As a polemic the book is brilliant, forcing the readers to accept the reactions of the women as the only possible ones; closing firmly every loophole that might lead to a better understanding of women by men. But standing back for a moment from the over-whelming political issue, The Women's Room has an amateurish air as fiction. It lacks craft.The narrative seems out of control, characters appear and disappear, loose ends abound, nothing is omitted, and little attempt is made to characterize the men who provide the catalyst for the women's development. The author seems to revel in her lack of control over her narrative: "Do you believe any of this?" she demands brusquely of the reader at one point. "It is not the stuff of fiction. It has no shape, it hasn't the balances so important in art." This lack of shape and economy tends to strengthen the book's political impact but lessens its achievement. Bullied by the author, the reader approaches it as autobiography, looking for documentation, not creation.
The author's unerring sense of women's hearts and minds betrays her only once, but that on a crucial question. Val, the free spirit, the Cambridge feminist who is used as a yard-stick to measure the women's progress, is the novel's Achilles heel both artistically and politically.She has the author's love and sympathy and yet she is a wooden mouthpiece for rhetoric that contrasts oddly with the message the book builds so carefully from the tiny details of daily life. Val's speeches, her visions of Utopia, her idealism, are clumsily integrated into the narrative like uncooked dough. Her final commitment to a kind of sexual apartheid - the result of her daughter's rape - and then her own violent death leave us strangely uncaring. If she is the ideal, we would settle for less.

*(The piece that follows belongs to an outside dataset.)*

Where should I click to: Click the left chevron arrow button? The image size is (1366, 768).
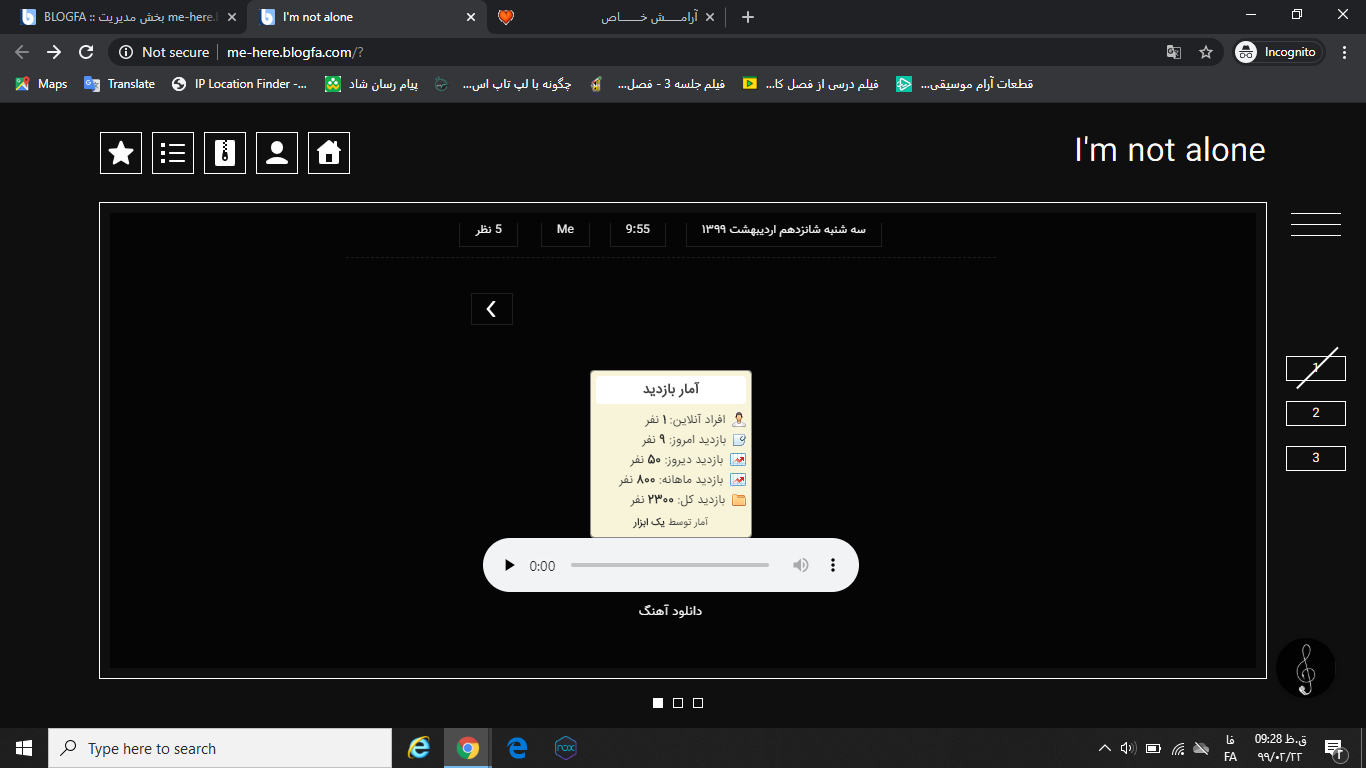(491, 309)
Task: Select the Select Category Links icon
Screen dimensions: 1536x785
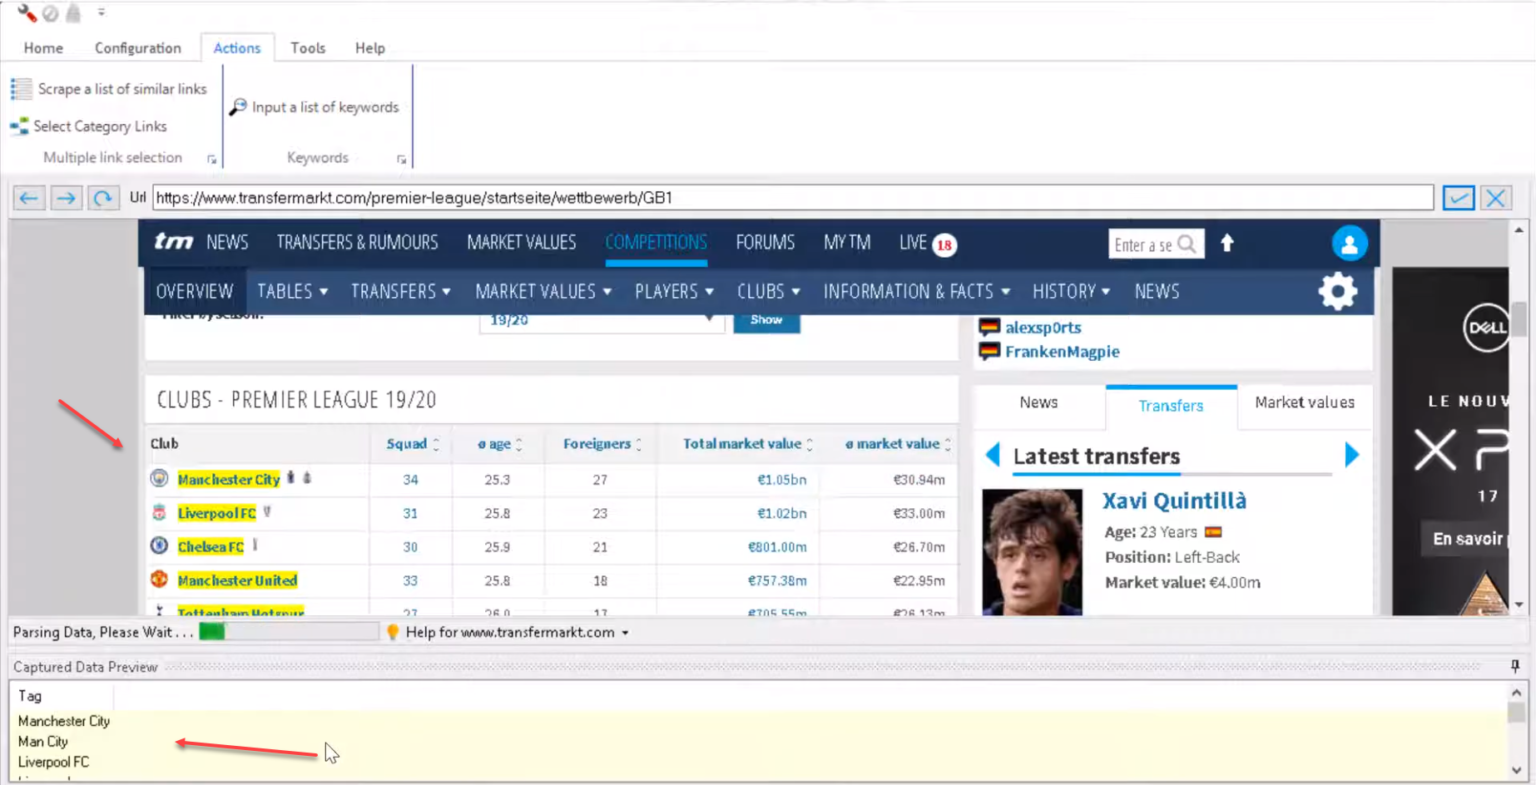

But flaws aside, The Women's Room is a wonderful novel, full of life and passions that ring true as crystal. Its fierceness, its relentless refusal to compromise are as stirring as a marching song. The reader, a willing victim, becomes enmeshed in mixed feelings. Perhaps that is why I resented The Women's Room in a way I have never resented a novel before. It is a novel that lacks grace, restraint, good Manners, an acceptance of the realities and pleasantries of life. It forces confrontations on the reader mercilessly. There is no way I can even guess at what effect it wwould have on a male reader. I suspect he and I would not be reading the same book, that he would feel angry, misunderstood, maligned.
The questions remain, but the book, at last, just stops. "It is not over. It will never be over," says the author. "But I am finite. That is the only reason this account will end." It could have been shorter - or longer. There is a feeling of continuity, but little sense of hope. Mira could not follow her enlightened, sensitive lover to Africa or have his children because the unspoken, unwritten social contract still demanded as high a price in Cambridge as it had in New Jersey. Mira's separatist stand lacks the explicit drama of Val's, but in its quietness it is complete. It leaves us with nowhere to go, no further compromises to attempt:
"The stone in my stomach is like an oyster's pearl - it is the accumulation of defense against an irritation. My pearl is hatred: my hatred is learned from experience: that is not prejudice. I wish it were prejudice. Then, perhaps, I could unlearn it."